静かになったラボで、桐島がコーヒーの二杯目を注いだとき、黒電話が鳴った。
受話器を取った。
「桐島か」
ボスの声だった。霞ヶ関の、いつもの無駄のない話し方。
「ああ」
「筑波だ。量子情報研究所のアクセスログに不自然な痕跡が出た。先月から断続的に続いている。通常のハッキングとは異なるパターンだ。内部からの可能性もある」
桐島は受話器を握り直した。
「内部から」
「ああ。ただし今のところ量子コンピュータ本体への侵入には至っていない。壁を叩いている段階だ。それと——」ボスは一拍置いた。「最近、電力会社への不正アクセスが集中している。東海エリアに偏っている。筑波との関連性を洗え」
「俺一人でか」
「お前とアオイさんで十分だろう。表向きは既存案件の延長で動いてくれ。プロジェクト名は『黒電3』。予算は出す」
「わかった」
「桐島」ボスの声がわずかに低くなった。「これは表に出せない案件だ。量子コンピュータが何者かの手に渡ろうとしている可能性がある。政府内にも、それを知られたくない人間がいる」
桐島は答えなかった。
「慎重に動け」
通話が切れた。
受話器を戻し、しばらく黒電話を見つめた。筑波の量子情報研究所。東海エリアの電力会社。内部からの可能性。点と点が、まだ線になっていない。
デスクの引き出しからガラケーを取り出した。
新着のテキストが一件。
受信時刻は午前三時十七分——黒電話への入電と、同時刻だった。
〈名古屋。東部変電所。今夜22:00〉
桐島はしばらくその文字を見つめた。
イブはすでに知っていた。ボスが告げる前から。
親指を動かし、返信を打つ。
〈規模は〉
三秒で返ってきた。
〈変電所一棟。ただし連鎖する可能性がある。名古屋市東部、推定三万世帯〉
桐島は目を細めた。
〈確度は〉
〈87.3%。ただし実行主体の最終意思決定が未確認。行動することを推奨する〉
推奨する。
その言葉の選び方が、いつも引っかかった。命令ではない。依頼でもない。ただ、推奨する。まるでこちらの意志を尊重しているように。
桐島は窓の外を見た。
電気街の昼は、朝よりも騒がしかった。観光客が増え、店のスピーカーから音楽が流れ始めている。ネットワークに繋がったすべてのものが、今日も問題なく動いていた。
それが、いつ止まるかを、誰も考えていない。
〈わかった。単独で動く〉
送信。
ガラケーを閉じ、立ち上がった。
ホルスターのホックを確認し、チノパンのポケットに手を入れる。TE27の鍵。それだけあれば十分だった。

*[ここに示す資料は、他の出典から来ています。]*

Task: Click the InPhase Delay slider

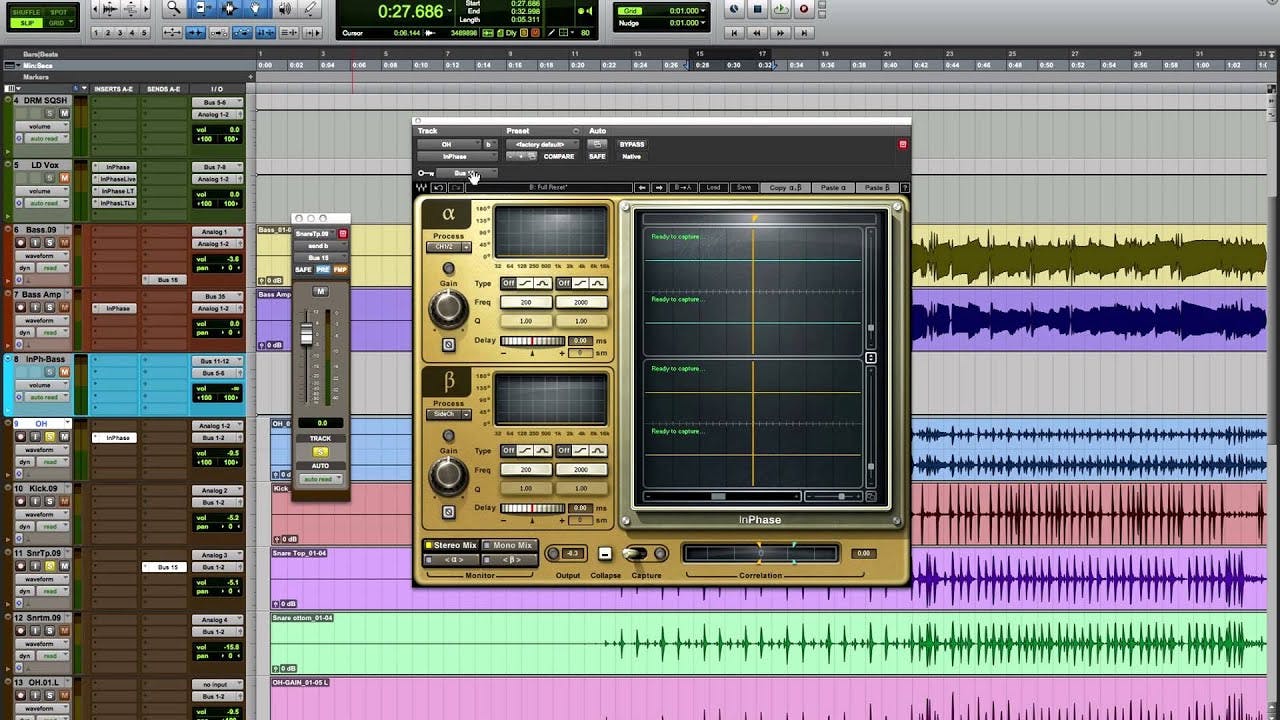Action: pos(530,340)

ドアを開けると、階段の下からアオイが上がってくるところだった。コンビニの袋を持っていた。
「どこか行くんですか」
「ちょっとな」
「またガラケーで連絡を受けましたね」
桐島は答えなかった。
「桐島さん」アオイが呼び止めた。「あの電話の相手——人間じゃないですよね」
桐島は一瞬、足を止めた。
振り返らなかった。
「データだけ見てろ」
それだけ言って、非常階段を降りた。
路地に出ると、TE27が待っていた。錆の浮いたボンネット。ひびの入ったサイドミラー。この車は、ネットワークに繋がっていない。GPSもない。どこにも記録されない。
エンジンをかけた。
排気音が路地に響いた。
名古屋まで、下道で四時間。
桐島 玄は、電気街を後にした。